### Required work:
Transcribe every record below word for word.

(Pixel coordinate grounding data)

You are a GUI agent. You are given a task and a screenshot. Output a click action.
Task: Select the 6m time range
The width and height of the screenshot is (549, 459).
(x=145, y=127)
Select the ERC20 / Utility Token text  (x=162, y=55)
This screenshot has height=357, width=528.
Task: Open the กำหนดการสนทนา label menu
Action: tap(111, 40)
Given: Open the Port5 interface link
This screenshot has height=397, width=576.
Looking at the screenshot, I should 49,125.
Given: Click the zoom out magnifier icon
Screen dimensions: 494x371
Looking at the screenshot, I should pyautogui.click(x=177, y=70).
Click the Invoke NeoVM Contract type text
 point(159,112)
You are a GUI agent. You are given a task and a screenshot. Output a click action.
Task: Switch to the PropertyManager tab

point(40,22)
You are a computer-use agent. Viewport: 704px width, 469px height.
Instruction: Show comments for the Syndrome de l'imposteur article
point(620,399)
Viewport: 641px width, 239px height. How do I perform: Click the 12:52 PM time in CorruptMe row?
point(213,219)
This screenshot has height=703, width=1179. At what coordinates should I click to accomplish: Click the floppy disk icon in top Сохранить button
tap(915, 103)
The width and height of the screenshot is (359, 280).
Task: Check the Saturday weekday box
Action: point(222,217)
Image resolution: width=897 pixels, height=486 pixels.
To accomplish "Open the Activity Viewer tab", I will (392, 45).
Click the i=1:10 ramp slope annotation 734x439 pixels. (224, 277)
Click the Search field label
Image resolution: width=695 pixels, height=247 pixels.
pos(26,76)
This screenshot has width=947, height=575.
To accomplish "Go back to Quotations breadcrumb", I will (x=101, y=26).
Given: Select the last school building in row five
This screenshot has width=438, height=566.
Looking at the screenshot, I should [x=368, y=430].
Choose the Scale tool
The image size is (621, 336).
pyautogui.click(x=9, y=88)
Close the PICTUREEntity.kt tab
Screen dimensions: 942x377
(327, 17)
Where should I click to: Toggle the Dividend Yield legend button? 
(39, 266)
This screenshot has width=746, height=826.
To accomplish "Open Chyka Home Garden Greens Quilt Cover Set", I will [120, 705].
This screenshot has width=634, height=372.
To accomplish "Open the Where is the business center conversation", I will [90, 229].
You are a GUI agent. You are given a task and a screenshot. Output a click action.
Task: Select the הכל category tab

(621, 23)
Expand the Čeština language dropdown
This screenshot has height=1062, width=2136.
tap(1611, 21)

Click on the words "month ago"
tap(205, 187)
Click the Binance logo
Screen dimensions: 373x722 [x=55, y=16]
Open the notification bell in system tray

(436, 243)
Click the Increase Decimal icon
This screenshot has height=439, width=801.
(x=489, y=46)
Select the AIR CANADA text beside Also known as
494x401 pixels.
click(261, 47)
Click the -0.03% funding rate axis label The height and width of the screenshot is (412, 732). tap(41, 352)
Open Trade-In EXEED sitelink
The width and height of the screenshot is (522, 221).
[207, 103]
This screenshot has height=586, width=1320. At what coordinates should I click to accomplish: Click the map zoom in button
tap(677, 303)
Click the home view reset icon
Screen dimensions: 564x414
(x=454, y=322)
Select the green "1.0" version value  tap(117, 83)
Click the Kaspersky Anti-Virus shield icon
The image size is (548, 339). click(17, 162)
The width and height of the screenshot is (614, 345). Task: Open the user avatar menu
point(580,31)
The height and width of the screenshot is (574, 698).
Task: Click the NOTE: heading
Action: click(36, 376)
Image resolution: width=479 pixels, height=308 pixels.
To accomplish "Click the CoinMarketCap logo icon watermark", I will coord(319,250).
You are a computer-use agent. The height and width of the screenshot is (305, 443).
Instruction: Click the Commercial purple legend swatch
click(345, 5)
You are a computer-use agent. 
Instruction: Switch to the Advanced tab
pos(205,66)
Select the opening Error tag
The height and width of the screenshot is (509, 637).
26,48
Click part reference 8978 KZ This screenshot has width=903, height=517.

### Answer area:
You are a GUI agent. You are given a task and a screenshot. Output a click action.
Task: Select the 6m time range
The width and height of the screenshot is (549, 459).
(x=145, y=127)
Select the ERC20 / Utility Token text  (x=162, y=55)
This screenshot has height=357, width=528.
Task: Open the กำหนดการสนทนา label menu
Action: tap(111, 40)
Given: Open the Port5 interface link
This screenshot has height=397, width=576.
Looking at the screenshot, I should 49,125.
Given: Click the zoom out magnifier icon
Screen dimensions: 494x371
Looking at the screenshot, I should pyautogui.click(x=177, y=70).
Click the Invoke NeoVM Contract type text
 point(159,112)
You are a GUI agent. You are given a task and a screenshot. Output a click action.
Task: Switch to the PropertyManager tab

point(40,22)
You are a computer-use agent. Viewport: 704px width, 469px height.
Instruction: Show comments for the Syndrome de l'imposteur article
point(620,399)
Viewport: 641px width, 239px height. How do I perform: Click the 12:52 PM time in CorruptMe row?
point(213,219)
This screenshot has height=703, width=1179. At what coordinates should I click to accomplish: Click the floppy disk icon in top Сохранить button
tap(915, 103)
The width and height of the screenshot is (359, 280).
Task: Check the Saturday weekday box
Action: point(222,217)
Image resolution: width=897 pixels, height=486 pixels.
To accomplish "Open the Activity Viewer tab", I will (392, 45).
Click the i=1:10 ramp slope annotation 734x439 pixels. (224, 277)
Click the Search field label
Image resolution: width=695 pixels, height=247 pixels.
pos(26,76)
This screenshot has width=947, height=575.
To accomplish "Go back to Quotations breadcrumb", I will (x=101, y=26).
Given: Select the last school building in row five
This screenshot has width=438, height=566.
Looking at the screenshot, I should [x=368, y=430].
Choose the Scale tool
The image size is (621, 336).
pyautogui.click(x=9, y=88)
Close the PICTUREEntity.kt tab
Screen dimensions: 942x377
(327, 17)
Where should I click to: Toggle the Dividend Yield legend button? 
(39, 266)
This screenshot has width=746, height=826.
To accomplish "Open Chyka Home Garden Greens Quilt Cover Set", I will [120, 705].
This screenshot has width=634, height=372.
To accomplish "Open the Where is the business center conversation", I will [90, 229].
You are a GUI agent. You are given a task and a screenshot. Output a click action.
Task: Select the הכל category tab

(621, 23)
Expand the Čeština language dropdown
This screenshot has height=1062, width=2136.
tap(1611, 21)

Click on the words "month ago"
tap(205, 187)
Click the Binance logo
Screen dimensions: 373x722 [x=55, y=16]
Open the notification bell in system tray

(436, 243)
Click the Increase Decimal icon
This screenshot has height=439, width=801.
(x=489, y=46)
Select the AIR CANADA text beside Also known as
494x401 pixels.
click(261, 47)
Click the -0.03% funding rate axis label The height and width of the screenshot is (412, 732). tap(41, 352)
Open Trade-In EXEED sitelink
The width and height of the screenshot is (522, 221).
[207, 103]
This screenshot has height=586, width=1320. At what coordinates should I click to accomplish: Click the map zoom in button
tap(677, 303)
Click the home view reset icon
Screen dimensions: 564x414
(x=454, y=322)
Select the green "1.0" version value  tap(117, 83)
Click the Kaspersky Anti-Virus shield icon
The image size is (548, 339). click(17, 162)
The width and height of the screenshot is (614, 345). Task: Open the user avatar menu
point(580,31)
The height and width of the screenshot is (574, 698).
Task: Click the NOTE: heading
Action: click(36, 376)
Image resolution: width=479 pixels, height=308 pixels.
To accomplish "Click the CoinMarketCap logo icon watermark", I will coord(319,250).
You are a computer-use agent. The height and width of the screenshot is (305, 443).
Instruction: Click the Commercial purple legend swatch
click(345, 5)
You are a computer-use agent. 
Instruction: Switch to the Advanced tab
pos(205,66)
Select the opening Error tag
The height and width of the screenshot is (509, 637).
26,48
Click part reference 8978 KZ This screenshot has width=903, height=517.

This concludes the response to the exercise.